Castings have been available for an IC version and I've seen several of these at model engine shows.  Here is a video of one such model...


My engine will be somewhat smaller with a 3/4" x 7/8" bore and stroke.  And, although my engine will be four stroke in operation, it will be powered by compressed air using over head intake valves and my slave exhaust valve.  For those of you familiar with the IC model, and perhaps the original engine, my version will have the main bearings and caps contained in the upper crankcase half instead of the bottom.  While I want to adhere to the original scale dimensions as closely as I can, my model will be somewhat stylized and probably not have all the detail seen in the original.  However, I will try to add some bling and make it somewhat interesting.

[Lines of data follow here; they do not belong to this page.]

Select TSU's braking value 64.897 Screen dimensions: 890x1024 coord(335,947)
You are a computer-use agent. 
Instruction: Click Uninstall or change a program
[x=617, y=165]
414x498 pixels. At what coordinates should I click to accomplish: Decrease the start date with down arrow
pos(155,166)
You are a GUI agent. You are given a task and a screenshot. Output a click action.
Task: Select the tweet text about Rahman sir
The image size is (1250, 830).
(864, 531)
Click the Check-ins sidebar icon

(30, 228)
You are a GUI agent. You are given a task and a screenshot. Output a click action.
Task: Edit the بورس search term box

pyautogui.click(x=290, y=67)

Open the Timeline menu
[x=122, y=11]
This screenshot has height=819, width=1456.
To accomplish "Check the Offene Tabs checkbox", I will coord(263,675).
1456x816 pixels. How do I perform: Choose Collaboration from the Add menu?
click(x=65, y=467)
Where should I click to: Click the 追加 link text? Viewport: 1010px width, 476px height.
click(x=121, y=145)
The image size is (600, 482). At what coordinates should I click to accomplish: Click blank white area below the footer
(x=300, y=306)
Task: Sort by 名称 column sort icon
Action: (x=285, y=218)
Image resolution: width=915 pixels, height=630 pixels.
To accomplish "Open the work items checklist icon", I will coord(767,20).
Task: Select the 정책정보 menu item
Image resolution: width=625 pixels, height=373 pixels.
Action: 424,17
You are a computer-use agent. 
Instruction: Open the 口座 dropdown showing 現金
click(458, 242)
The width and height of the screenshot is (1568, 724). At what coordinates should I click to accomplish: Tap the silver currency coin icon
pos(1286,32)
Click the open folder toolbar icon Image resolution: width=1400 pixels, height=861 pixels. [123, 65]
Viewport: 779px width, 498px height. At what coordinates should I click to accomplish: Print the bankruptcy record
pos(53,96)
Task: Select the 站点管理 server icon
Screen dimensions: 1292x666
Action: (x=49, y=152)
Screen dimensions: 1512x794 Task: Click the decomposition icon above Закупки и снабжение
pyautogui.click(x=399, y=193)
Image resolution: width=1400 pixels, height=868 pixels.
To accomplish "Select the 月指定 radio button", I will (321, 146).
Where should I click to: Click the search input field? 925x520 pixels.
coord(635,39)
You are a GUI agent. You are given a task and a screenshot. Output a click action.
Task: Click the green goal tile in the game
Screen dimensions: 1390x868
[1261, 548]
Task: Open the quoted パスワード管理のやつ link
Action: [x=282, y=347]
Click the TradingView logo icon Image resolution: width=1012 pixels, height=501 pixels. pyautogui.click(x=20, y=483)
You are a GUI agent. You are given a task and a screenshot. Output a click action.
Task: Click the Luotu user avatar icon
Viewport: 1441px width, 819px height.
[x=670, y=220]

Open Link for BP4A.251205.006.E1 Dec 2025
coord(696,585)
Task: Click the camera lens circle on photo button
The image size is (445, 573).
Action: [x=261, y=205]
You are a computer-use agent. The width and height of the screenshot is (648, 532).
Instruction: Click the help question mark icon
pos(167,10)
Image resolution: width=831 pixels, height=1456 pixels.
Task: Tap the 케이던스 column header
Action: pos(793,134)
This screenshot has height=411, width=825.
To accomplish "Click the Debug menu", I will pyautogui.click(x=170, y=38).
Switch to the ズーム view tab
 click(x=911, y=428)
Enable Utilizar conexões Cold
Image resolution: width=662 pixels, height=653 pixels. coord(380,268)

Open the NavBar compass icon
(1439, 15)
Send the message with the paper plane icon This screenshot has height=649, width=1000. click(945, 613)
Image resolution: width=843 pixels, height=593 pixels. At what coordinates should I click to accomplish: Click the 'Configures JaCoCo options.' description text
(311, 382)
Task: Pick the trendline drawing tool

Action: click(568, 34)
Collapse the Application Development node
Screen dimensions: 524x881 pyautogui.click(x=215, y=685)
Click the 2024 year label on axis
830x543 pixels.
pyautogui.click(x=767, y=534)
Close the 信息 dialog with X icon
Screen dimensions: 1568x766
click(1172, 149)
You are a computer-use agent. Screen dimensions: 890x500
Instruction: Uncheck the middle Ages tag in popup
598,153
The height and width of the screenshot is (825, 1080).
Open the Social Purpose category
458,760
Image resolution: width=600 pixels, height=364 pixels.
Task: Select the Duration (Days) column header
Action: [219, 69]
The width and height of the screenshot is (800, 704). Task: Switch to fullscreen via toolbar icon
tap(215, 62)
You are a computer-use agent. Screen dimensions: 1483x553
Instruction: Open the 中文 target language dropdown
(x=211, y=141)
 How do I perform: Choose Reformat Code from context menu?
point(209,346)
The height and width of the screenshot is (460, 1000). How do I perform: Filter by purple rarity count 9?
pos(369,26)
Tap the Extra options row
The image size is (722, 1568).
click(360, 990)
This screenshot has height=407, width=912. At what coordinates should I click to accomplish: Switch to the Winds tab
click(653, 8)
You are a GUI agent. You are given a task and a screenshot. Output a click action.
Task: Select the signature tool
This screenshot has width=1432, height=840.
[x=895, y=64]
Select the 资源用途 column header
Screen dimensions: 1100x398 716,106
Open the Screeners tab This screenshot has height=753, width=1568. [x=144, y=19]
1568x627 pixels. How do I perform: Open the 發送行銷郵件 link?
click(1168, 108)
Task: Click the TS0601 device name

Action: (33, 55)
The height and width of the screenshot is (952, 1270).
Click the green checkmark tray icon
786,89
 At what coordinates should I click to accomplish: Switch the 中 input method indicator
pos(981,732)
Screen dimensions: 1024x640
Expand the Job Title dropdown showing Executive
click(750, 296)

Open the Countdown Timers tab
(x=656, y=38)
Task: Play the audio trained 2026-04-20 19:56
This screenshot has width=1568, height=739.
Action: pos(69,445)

Finally, I'm making a serious attempt to model each part in Alibre before constructing that part, so I should end the project with a complete set of drawings.  Below is the first installment showing the upper crankcase half.  It will be machined from solid aluminum or cast iron, yet to be decided.  If you download the 3D PDF, you can click to activate it, then rotate the part by holding down the mouse and dragging it around.


Sweet Chuck!  I'll be watching along!


Me too. Looks like a great engine to model.


Thanks, guys.  Didn't have the right materials on hand to start on the engine this weekend so SWMBO "pursuaded" me to build a doll bed for the granddaughter.  Now everything in the shop is covered with sawdust...  :(

Went down to the local metal supply store today and picked up a nice chunk of Aluminum.

Measured it up and mounted it in the bandsaw to carve off a piece.

Finally cleaned up the two edges with a 2" face mill.  So now I have chunk of aluminum that's oversized by about 1/8" on top and sides and almost an inch too long.

This is going to require a lot of hogging with an end mill and my experience with this sort of thing has always been mediocre at best.  Guess the secret is to take it slow.  If anybody has any hints or videos worth watching on doing this without a CNC mill, I'd love to see them...


That's a nice engine Chuck, I will be following as well. Good luck bud.